What struck me the most from the onset was how Jodi had this need for a life that was under her control in many ways. Even though she is a psychotherapist who should in fact know better, her mind is a constructed fortress within which she lives, the facade of perfection which in reality is what she holds onto more than anything else.

While Todd had always wanted kids, Jodi had refused over the years, and that too had driven a rift between the two which Jodi doesn’t clearly see for what it is. Todd’s actions are hardly commendable either. Having grown comfortable in the way Jodi sees to all his needs and makes a home for him, his dalliances had never been tested until Natasha becomes his newest conquest.

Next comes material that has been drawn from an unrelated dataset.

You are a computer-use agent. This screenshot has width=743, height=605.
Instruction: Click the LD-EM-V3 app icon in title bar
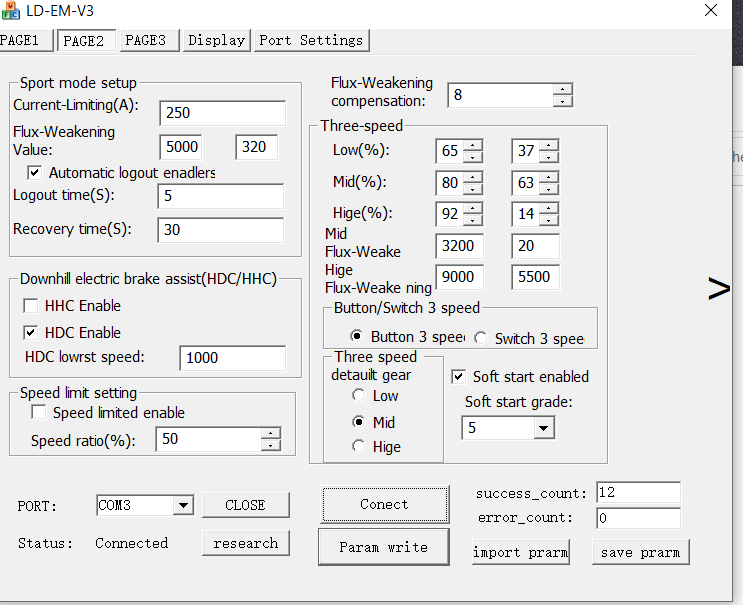pyautogui.click(x=11, y=13)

Natasha is a line crossed in more ways than one. And when the inevitable happens, Todd is willing to give up the life he had had with Jodi for more than 20 years in order to try his hand at a life he thinks he wants above everything else. In the end it is Jodi’s actions that keeps the story twisting and turning in directions that leaves the reader wanting to know more, her past one that was never properly shed light on, but left behind hints of abuse that could have explained in a major way where she was coming from.

In the end, after all the edge of the seat variety moments, towards the latter half of the book, the story got bogged down in so much unnecessary detail that I kept skim reading to reach the bits and pieces that I wanted to read. The end when it came, delivered what something that totally ruined an otherwise what could have been a great read.